== DATA PROVIDED ==
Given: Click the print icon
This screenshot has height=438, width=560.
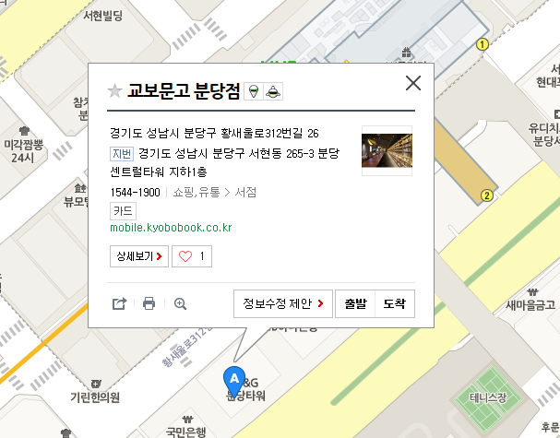Looking at the screenshot, I should coord(149,303).
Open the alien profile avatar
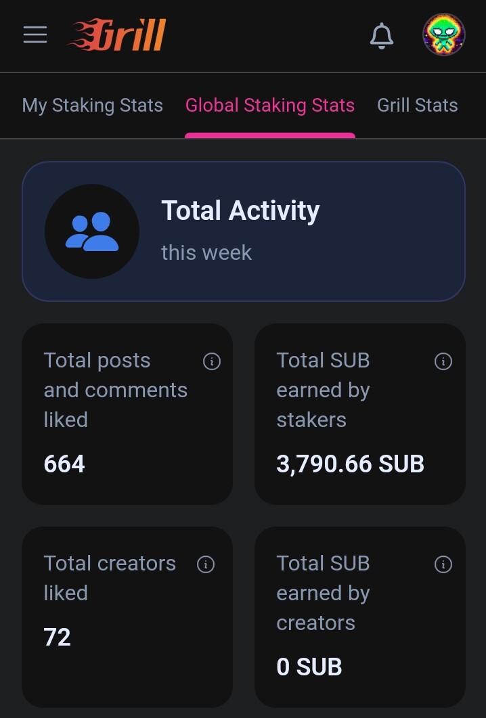Image resolution: width=486 pixels, height=718 pixels. pyautogui.click(x=443, y=35)
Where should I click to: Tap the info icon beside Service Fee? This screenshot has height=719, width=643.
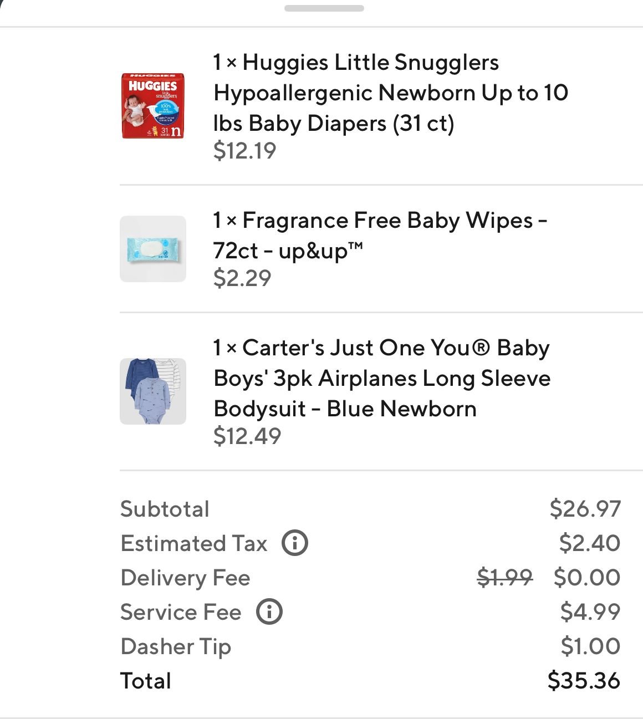click(269, 612)
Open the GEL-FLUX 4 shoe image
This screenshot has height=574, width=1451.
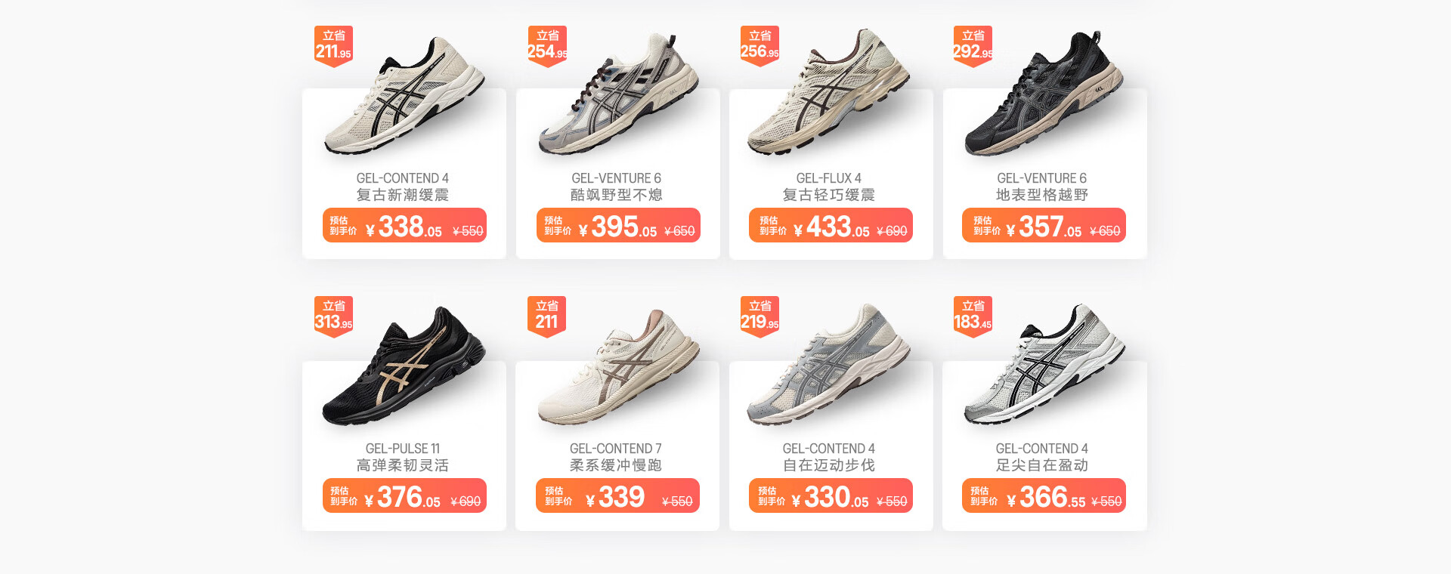pos(829,92)
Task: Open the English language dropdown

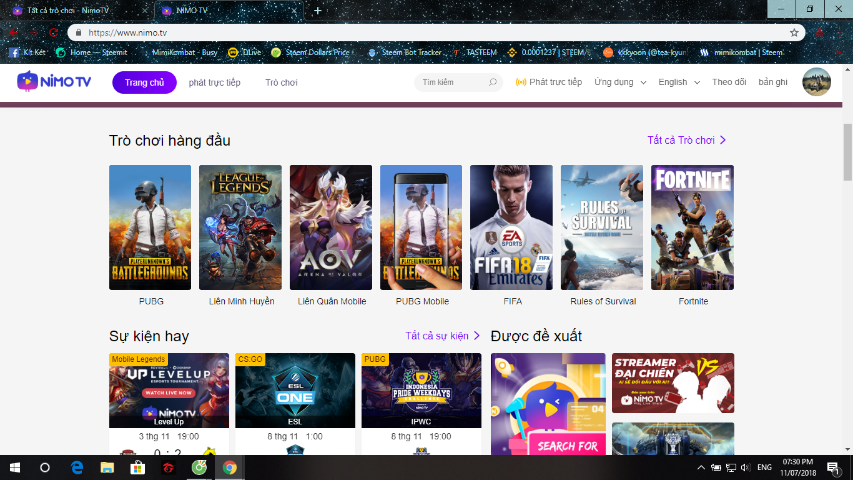Action: tap(678, 82)
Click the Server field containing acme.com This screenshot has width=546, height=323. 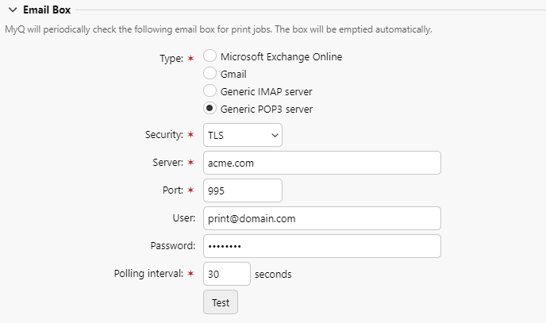pos(321,163)
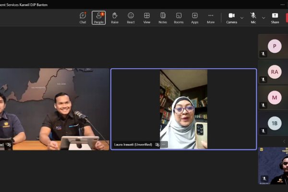Open the React emoji picker
Image resolution: width=288 pixels, height=192 pixels.
click(131, 18)
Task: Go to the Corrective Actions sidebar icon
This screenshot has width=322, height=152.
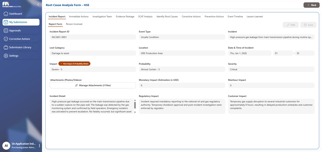Action: pos(6,39)
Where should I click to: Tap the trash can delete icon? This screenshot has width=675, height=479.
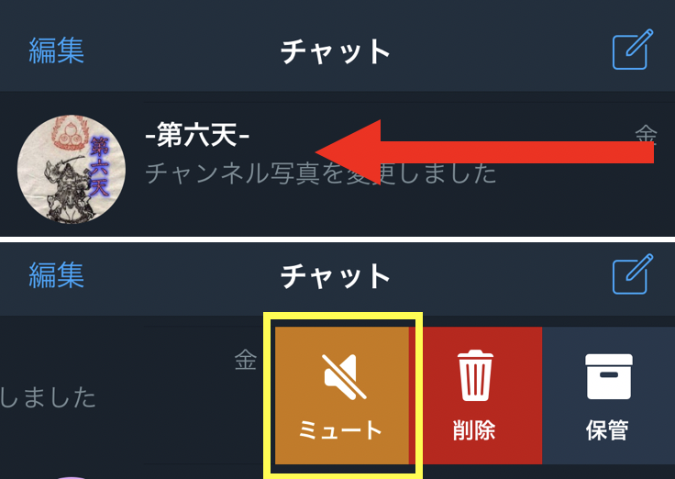click(x=475, y=375)
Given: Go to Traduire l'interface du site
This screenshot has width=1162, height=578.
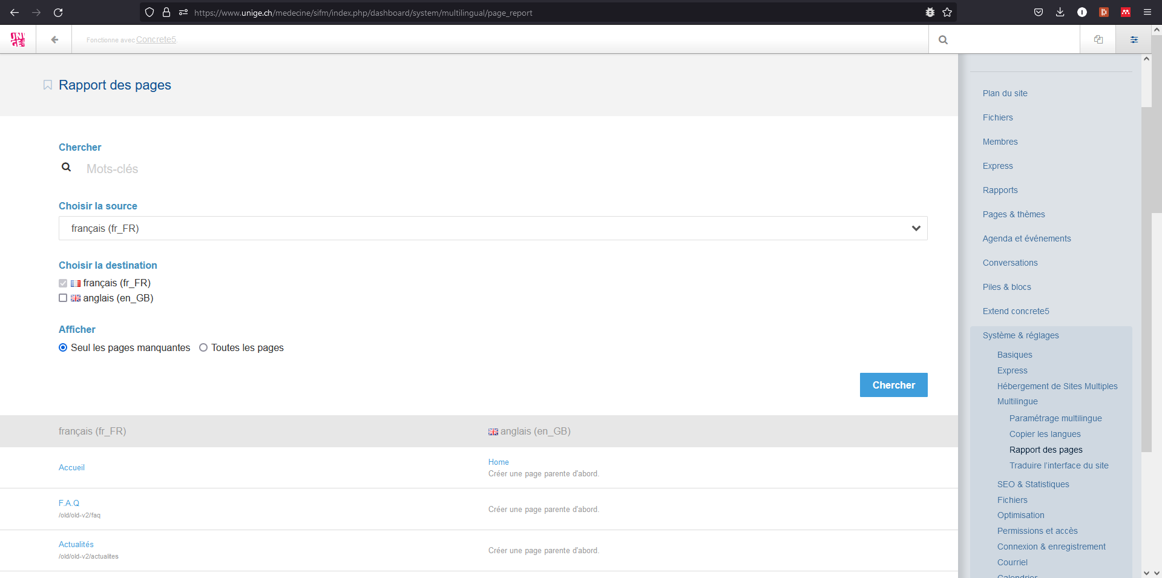Looking at the screenshot, I should tap(1059, 465).
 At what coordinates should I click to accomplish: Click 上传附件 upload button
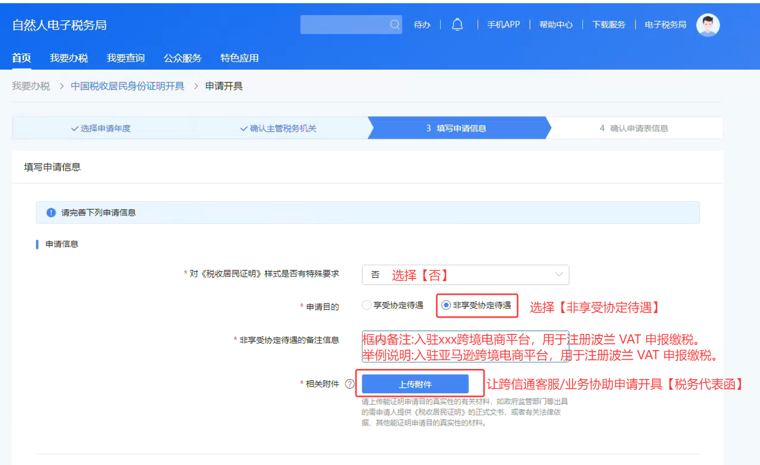click(415, 384)
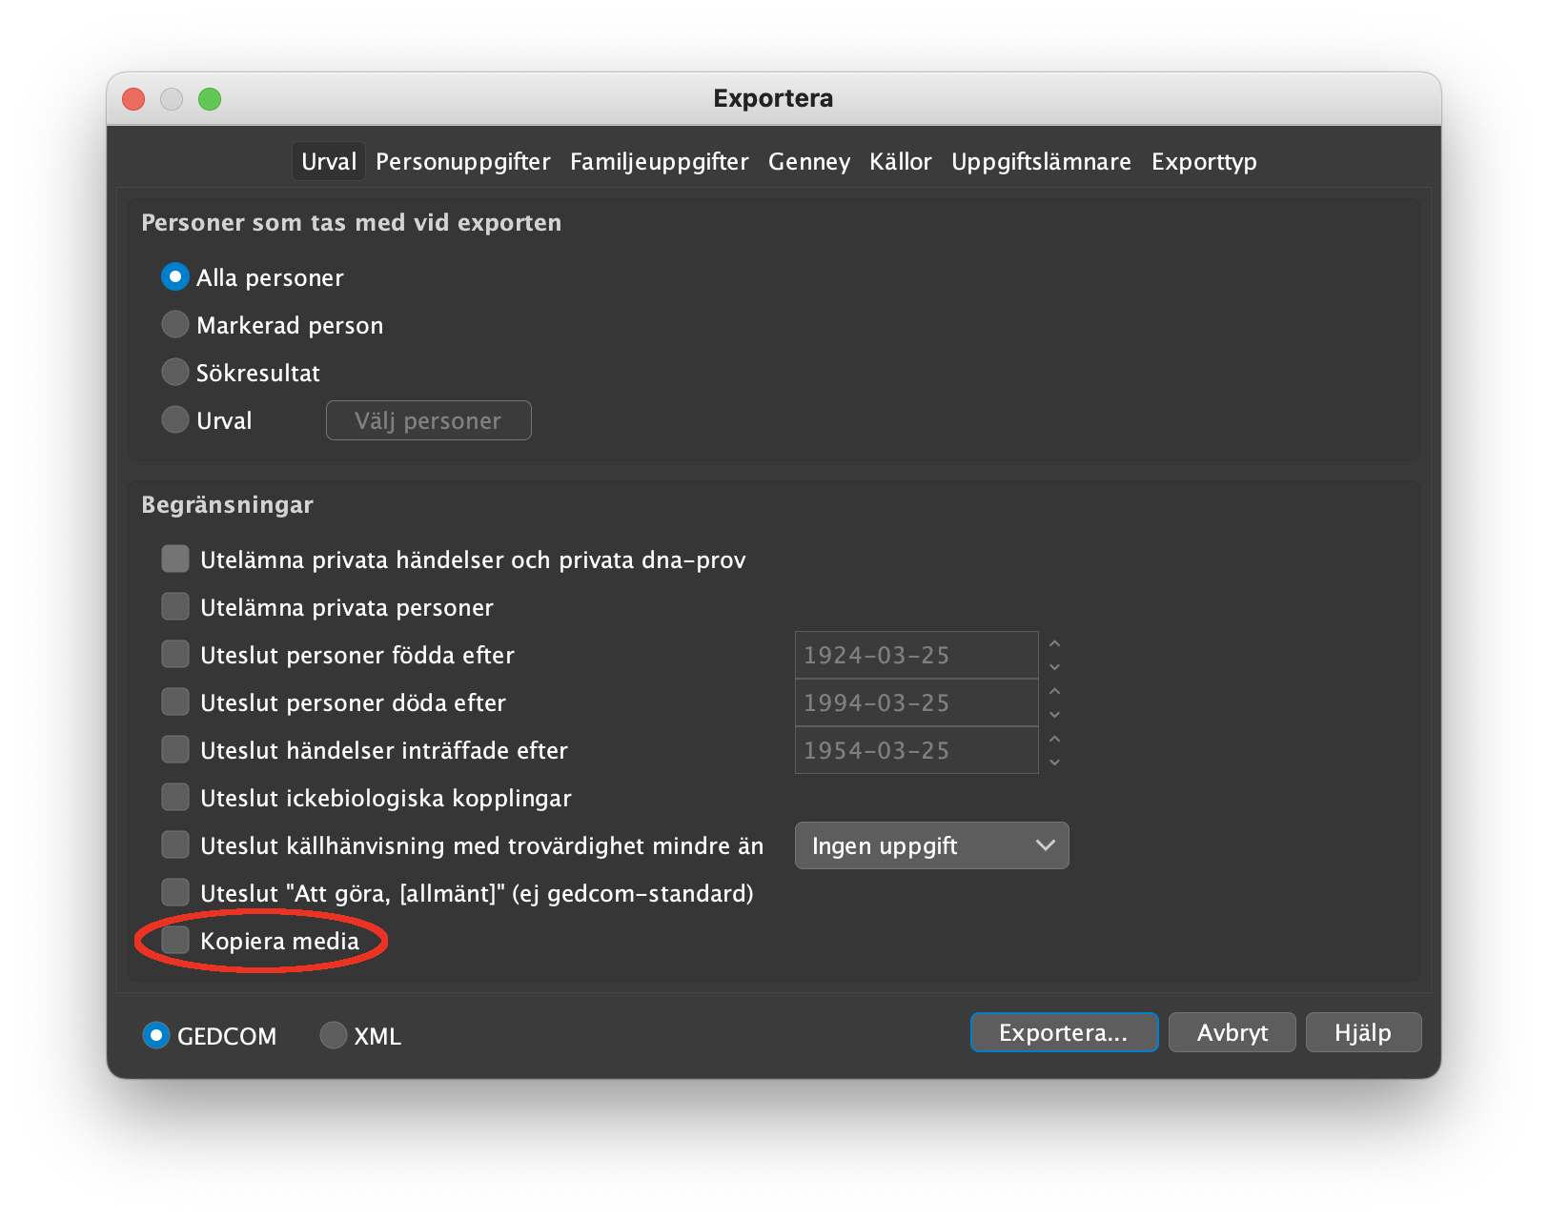Tick Uteslut ickebiologiska kopplingar checkbox
The height and width of the screenshot is (1220, 1548).
click(175, 798)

== REQUIREMENT ==
From the line that contains "At what coordinates" to the end of the material above, output every line exactly, both ends included, but leave out any pictures.

== ANSWER TO THIS EXERCISE ==
 At what coordinates should I click to accomplish: Click 上传附件 upload button
click(415, 384)
Tick Uteslut ickebiologiska kopplingar checkbox
The height and width of the screenshot is (1220, 1548).
click(175, 798)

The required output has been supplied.